#### [Stored items]
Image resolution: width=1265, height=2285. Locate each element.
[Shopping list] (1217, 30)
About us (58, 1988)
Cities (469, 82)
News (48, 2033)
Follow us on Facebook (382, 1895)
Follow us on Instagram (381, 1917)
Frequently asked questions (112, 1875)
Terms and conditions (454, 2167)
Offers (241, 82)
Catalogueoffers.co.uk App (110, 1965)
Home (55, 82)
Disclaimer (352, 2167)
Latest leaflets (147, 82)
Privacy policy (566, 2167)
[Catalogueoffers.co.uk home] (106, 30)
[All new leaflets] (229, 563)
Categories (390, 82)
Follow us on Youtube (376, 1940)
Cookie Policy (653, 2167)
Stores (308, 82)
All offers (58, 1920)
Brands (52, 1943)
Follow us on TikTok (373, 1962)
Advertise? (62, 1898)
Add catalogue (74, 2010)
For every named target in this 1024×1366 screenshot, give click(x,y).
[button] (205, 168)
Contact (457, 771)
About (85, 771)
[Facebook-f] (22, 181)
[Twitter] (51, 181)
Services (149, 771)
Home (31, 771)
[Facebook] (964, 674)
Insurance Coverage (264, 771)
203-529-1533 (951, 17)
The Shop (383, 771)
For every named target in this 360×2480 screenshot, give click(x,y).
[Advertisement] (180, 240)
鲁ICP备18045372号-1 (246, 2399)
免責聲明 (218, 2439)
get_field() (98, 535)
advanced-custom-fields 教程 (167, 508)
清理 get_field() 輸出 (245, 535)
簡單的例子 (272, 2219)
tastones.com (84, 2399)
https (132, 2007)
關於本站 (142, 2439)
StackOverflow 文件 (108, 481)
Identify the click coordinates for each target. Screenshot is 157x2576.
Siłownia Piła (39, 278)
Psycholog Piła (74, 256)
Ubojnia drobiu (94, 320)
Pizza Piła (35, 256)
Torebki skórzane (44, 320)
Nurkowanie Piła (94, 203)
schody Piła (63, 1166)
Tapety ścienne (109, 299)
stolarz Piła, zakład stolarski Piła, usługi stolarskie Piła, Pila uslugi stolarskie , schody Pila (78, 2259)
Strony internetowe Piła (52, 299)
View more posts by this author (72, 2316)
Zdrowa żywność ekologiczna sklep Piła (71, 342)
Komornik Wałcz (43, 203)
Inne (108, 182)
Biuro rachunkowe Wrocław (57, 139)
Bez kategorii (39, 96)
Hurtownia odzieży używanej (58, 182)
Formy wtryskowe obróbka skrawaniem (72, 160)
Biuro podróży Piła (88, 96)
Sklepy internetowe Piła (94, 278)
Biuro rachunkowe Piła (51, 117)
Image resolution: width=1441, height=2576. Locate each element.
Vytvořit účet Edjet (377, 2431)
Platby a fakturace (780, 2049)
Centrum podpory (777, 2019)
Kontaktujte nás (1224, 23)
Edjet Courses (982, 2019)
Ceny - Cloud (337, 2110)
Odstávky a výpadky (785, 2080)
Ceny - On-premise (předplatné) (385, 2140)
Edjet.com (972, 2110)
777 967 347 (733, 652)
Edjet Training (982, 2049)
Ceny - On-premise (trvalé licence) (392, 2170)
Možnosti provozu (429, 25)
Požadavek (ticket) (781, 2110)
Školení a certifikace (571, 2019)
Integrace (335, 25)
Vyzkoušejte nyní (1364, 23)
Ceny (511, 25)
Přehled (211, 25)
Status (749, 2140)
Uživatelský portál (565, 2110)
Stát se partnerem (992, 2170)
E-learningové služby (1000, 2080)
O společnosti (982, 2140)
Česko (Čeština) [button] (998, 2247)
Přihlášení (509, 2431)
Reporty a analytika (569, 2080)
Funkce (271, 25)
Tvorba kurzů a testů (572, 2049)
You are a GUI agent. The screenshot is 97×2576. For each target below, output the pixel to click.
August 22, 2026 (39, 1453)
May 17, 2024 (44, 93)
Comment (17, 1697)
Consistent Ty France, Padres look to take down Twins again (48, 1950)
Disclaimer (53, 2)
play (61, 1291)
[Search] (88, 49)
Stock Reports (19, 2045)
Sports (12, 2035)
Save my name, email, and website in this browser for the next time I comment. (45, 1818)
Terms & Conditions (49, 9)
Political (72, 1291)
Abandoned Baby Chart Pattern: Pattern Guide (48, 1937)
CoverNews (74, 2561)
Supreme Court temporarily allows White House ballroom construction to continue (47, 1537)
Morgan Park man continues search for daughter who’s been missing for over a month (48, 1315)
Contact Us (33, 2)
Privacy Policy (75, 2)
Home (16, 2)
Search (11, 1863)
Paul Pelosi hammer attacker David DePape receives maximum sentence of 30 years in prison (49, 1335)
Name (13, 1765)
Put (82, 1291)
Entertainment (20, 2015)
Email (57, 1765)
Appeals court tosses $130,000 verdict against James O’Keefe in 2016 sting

#### [REQUIREMENT]
Please copy out the preceding data in full, exactly as written.

#### [YOUR SOLUTION]
Image resolution: width=1265, height=2285. Locate each element.
[Shopping list] (1217, 30)
About us (58, 1988)
Cities (469, 82)
News (48, 2033)
Follow us on Facebook (382, 1895)
Follow us on Instagram (381, 1917)
Frequently asked questions (112, 1875)
Terms and conditions (454, 2167)
Offers (241, 82)
Catalogueoffers.co.uk App (110, 1965)
Home (55, 82)
Disclaimer (352, 2167)
Latest leaflets (147, 82)
Privacy policy (566, 2167)
[Catalogueoffers.co.uk home] (106, 30)
[All new leaflets] (229, 563)
Categories (390, 82)
Follow us on Youtube (376, 1940)
Cookie Policy (653, 2167)
Stores (308, 82)
All offers (58, 1920)
Brands (52, 1943)
Follow us on TikTok (373, 1962)
Advertise? (62, 1898)
Add catalogue (74, 2010)
For every named target in this 1024×1366 screenshot, give click(x,y).
[button] (205, 168)
Contact (457, 771)
About (85, 771)
[Facebook-f] (22, 181)
[Twitter] (51, 181)
Services (149, 771)
Home (31, 771)
[Facebook] (964, 674)
Insurance Coverage (264, 771)
203-529-1533 (951, 17)
The Shop (383, 771)
For every named target in this 360×2480 screenshot, give click(x,y).
[Advertisement] (180, 240)
鲁ICP备18045372号-1 (246, 2399)
免責聲明 (218, 2439)
get_field() (98, 535)
advanced-custom-fields 教程 (167, 508)
清理 get_field() 輸出 (245, 535)
簡單的例子 (272, 2219)
tastones.com (84, 2399)
https (132, 2007)
關於本站 (142, 2439)
StackOverflow 文件 (108, 481)
Identify the click coordinates for each target. Screenshot is 157x2576.
Siłownia Piła (39, 278)
Psycholog Piła (74, 256)
Ubojnia drobiu (94, 320)
Pizza Piła (35, 256)
Torebki skórzane (44, 320)
Nurkowanie Piła (94, 203)
schody Piła (63, 1166)
Tapety ścienne (109, 299)
stolarz Piła, zakład stolarski Piła, usługi stolarskie Piła, Pila uslugi stolarskie , schody Pila (78, 2259)
Strony internetowe Piła (52, 299)
View more posts by this author (72, 2316)
Zdrowa żywność ekologiczna sklep Piła (71, 342)
Komornik Wałcz (43, 203)
Inne (108, 182)
Biuro rachunkowe Wrocław (57, 139)
Bez kategorii (39, 96)
Hurtownia odzieży używanej (58, 182)
Formy wtryskowe obróbka skrawaniem (72, 160)
Biuro podróży Piła (88, 96)
Sklepy internetowe Piła (94, 278)
Biuro rachunkowe Piła (51, 117)
Image resolution: width=1441, height=2576. Locate each element.
Vytvořit účet Edjet (377, 2431)
Platby a fakturace (780, 2049)
Centrum podpory (777, 2019)
Kontaktujte nás (1224, 23)
Edjet Courses (982, 2019)
Ceny - Cloud (337, 2110)
Odstávky a výpadky (785, 2080)
Ceny - On-premise (předplatné) (385, 2140)
Edjet.com (972, 2110)
777 967 347 (733, 652)
Edjet Training (982, 2049)
Ceny - On-premise (trvalé licence) (392, 2170)
Možnosti provozu (429, 25)
Požadavek (ticket) (781, 2110)
Školení a certifikace (571, 2019)
Integrace (335, 25)
Vyzkoušejte nyní (1364, 23)
Ceny (511, 25)
Přehled (211, 25)
Status (749, 2140)
Uživatelský portál (565, 2110)
Stát se partnerem (992, 2170)
E-learningové služby (1000, 2080)
O společnosti (982, 2140)
Česko (Čeština) [button] (998, 2247)
Přihlášení (509, 2431)
Reporty a analytika (569, 2080)
Funkce (271, 25)
Tvorba kurzů a testů (572, 2049)
You are a GUI agent. The screenshot is 97×2576. For each target below, output the pixel to click.
August 22, 2026 (39, 1453)
May 17, 2024 (44, 93)
Comment (17, 1697)
Consistent Ty France, Padres look to take down Twins again (48, 1950)
Disclaimer (53, 2)
play (61, 1291)
[Search] (88, 49)
Stock Reports (19, 2045)
Sports (12, 2035)
Save my name, email, and website in this browser for the next time I comment. (45, 1818)
Terms & Conditions (49, 9)
Political (72, 1291)
Abandoned Baby Chart Pattern: Pattern Guide (48, 1937)
CoverNews (74, 2561)
Supreme Court temporarily allows White House ballroom construction to continue (47, 1537)
Morgan Park man continues search for daughter who’s been missing for over a month (48, 1315)
Contact Us (33, 2)
Privacy Policy (75, 2)
Home (16, 2)
Search (11, 1863)
Paul Pelosi hammer attacker David DePape receives maximum sentence of 30 years in prison (49, 1335)
Name (13, 1765)
Put (82, 1291)
Entertainment (20, 2015)
Email (57, 1765)
Appeals court tosses $130,000 verdict against James O’Keefe in 2016 sting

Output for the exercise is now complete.